--- START OF DATASET ROWS ---

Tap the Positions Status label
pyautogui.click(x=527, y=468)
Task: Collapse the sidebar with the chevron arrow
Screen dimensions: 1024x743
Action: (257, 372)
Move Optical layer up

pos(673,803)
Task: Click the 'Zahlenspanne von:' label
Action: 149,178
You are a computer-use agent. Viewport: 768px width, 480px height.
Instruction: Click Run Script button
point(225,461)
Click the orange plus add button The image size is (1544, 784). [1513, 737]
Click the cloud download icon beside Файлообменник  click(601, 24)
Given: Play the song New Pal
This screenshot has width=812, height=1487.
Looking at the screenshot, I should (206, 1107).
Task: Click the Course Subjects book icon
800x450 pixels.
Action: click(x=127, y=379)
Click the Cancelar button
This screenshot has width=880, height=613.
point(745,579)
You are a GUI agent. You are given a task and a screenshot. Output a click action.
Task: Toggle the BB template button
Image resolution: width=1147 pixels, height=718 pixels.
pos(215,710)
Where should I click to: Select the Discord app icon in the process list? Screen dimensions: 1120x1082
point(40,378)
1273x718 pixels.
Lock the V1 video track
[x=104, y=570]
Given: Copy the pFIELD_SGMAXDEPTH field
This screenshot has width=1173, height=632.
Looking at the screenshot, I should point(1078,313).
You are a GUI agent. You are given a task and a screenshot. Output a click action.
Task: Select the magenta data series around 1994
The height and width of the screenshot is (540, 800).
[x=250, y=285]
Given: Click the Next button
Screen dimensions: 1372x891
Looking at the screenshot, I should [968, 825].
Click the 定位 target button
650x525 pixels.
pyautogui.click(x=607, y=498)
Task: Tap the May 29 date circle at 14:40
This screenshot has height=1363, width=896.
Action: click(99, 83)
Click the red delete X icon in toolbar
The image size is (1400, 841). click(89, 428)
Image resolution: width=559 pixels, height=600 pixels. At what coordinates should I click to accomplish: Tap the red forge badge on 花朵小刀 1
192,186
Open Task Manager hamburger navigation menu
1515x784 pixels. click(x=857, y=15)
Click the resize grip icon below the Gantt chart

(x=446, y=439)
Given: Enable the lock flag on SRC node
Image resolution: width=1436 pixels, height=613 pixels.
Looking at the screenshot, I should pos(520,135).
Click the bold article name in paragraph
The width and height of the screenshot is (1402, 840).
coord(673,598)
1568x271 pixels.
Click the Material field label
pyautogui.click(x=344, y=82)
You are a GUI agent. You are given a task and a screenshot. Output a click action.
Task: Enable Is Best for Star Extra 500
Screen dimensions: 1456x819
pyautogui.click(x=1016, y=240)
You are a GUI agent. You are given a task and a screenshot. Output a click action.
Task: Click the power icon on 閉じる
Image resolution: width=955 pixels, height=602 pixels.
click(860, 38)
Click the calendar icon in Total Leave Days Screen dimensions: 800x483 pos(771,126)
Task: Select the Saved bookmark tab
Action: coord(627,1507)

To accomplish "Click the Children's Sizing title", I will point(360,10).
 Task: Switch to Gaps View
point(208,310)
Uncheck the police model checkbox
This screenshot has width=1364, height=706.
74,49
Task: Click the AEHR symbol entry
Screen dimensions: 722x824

--- END OF DATASET ROWS ---

### PROMPT
Write out every one of the records above word for word, keeping each line unchanged and in its original order.

### THE RESULT
Tap the Positions Status label
pyautogui.click(x=527, y=468)
Task: Collapse the sidebar with the chevron arrow
Screen dimensions: 1024x743
Action: (257, 372)
Move Optical layer up

pos(673,803)
Task: Click the 'Zahlenspanne von:' label
Action: 149,178
You are a computer-use agent. Viewport: 768px width, 480px height.
Instruction: Click Run Script button
point(225,461)
Click the orange plus add button The image size is (1544, 784). [1513, 737]
Click the cloud download icon beside Файлообменник  click(601, 24)
Given: Play the song New Pal
This screenshot has width=812, height=1487.
Looking at the screenshot, I should (206, 1107).
Task: Click the Course Subjects book icon
800x450 pixels.
Action: click(x=127, y=379)
Click the Cancelar button
This screenshot has width=880, height=613.
point(745,579)
You are a GUI agent. You are given a task and a screenshot. Output a click action.
Task: Toggle the BB template button
Image resolution: width=1147 pixels, height=718 pixels.
pos(215,710)
Where should I click to: Select the Discord app icon in the process list? Screen dimensions: 1120x1082
point(40,378)
1273x718 pixels.
Lock the V1 video track
[x=104, y=570]
Given: Copy the pFIELD_SGMAXDEPTH field
This screenshot has width=1173, height=632.
Looking at the screenshot, I should point(1078,313).
You are a GUI agent. You are given a task and a screenshot. Output a click action.
Task: Select the magenta data series around 1994
The height and width of the screenshot is (540, 800).
[x=250, y=285]
Given: Click the Next button
Screen dimensions: 1372x891
Looking at the screenshot, I should [968, 825].
Click the 定位 target button
650x525 pixels.
pyautogui.click(x=607, y=498)
Task: Tap the May 29 date circle at 14:40
This screenshot has height=1363, width=896.
Action: click(99, 83)
Click the red delete X icon in toolbar
The image size is (1400, 841). click(89, 428)
Image resolution: width=559 pixels, height=600 pixels. At what coordinates should I click to accomplish: Tap the red forge badge on 花朵小刀 1
192,186
Open Task Manager hamburger navigation menu
1515x784 pixels. click(x=857, y=15)
Click the resize grip icon below the Gantt chart

(x=446, y=439)
Given: Enable the lock flag on SRC node
Image resolution: width=1436 pixels, height=613 pixels.
Looking at the screenshot, I should pos(520,135).
Click the bold article name in paragraph
The width and height of the screenshot is (1402, 840).
coord(673,598)
1568x271 pixels.
Click the Material field label
pyautogui.click(x=344, y=82)
You are a GUI agent. You are given a task and a screenshot. Output a click action.
Task: Enable Is Best for Star Extra 500
Screen dimensions: 1456x819
pyautogui.click(x=1016, y=240)
You are a GUI agent. You are given a task and a screenshot. Output a click action.
Task: Click the power icon on 閉じる
Image resolution: width=955 pixels, height=602 pixels.
click(860, 38)
Click the calendar icon in Total Leave Days Screen dimensions: 800x483 pos(771,126)
Task: Select the Saved bookmark tab
Action: coord(627,1507)

To accomplish "Click the Children's Sizing title", I will point(360,10).
 Task: Switch to Gaps View
point(208,310)
Uncheck the police model checkbox
This screenshot has width=1364, height=706.
74,49
Task: Click the AEHR symbol entry
Screen dimensions: 722x824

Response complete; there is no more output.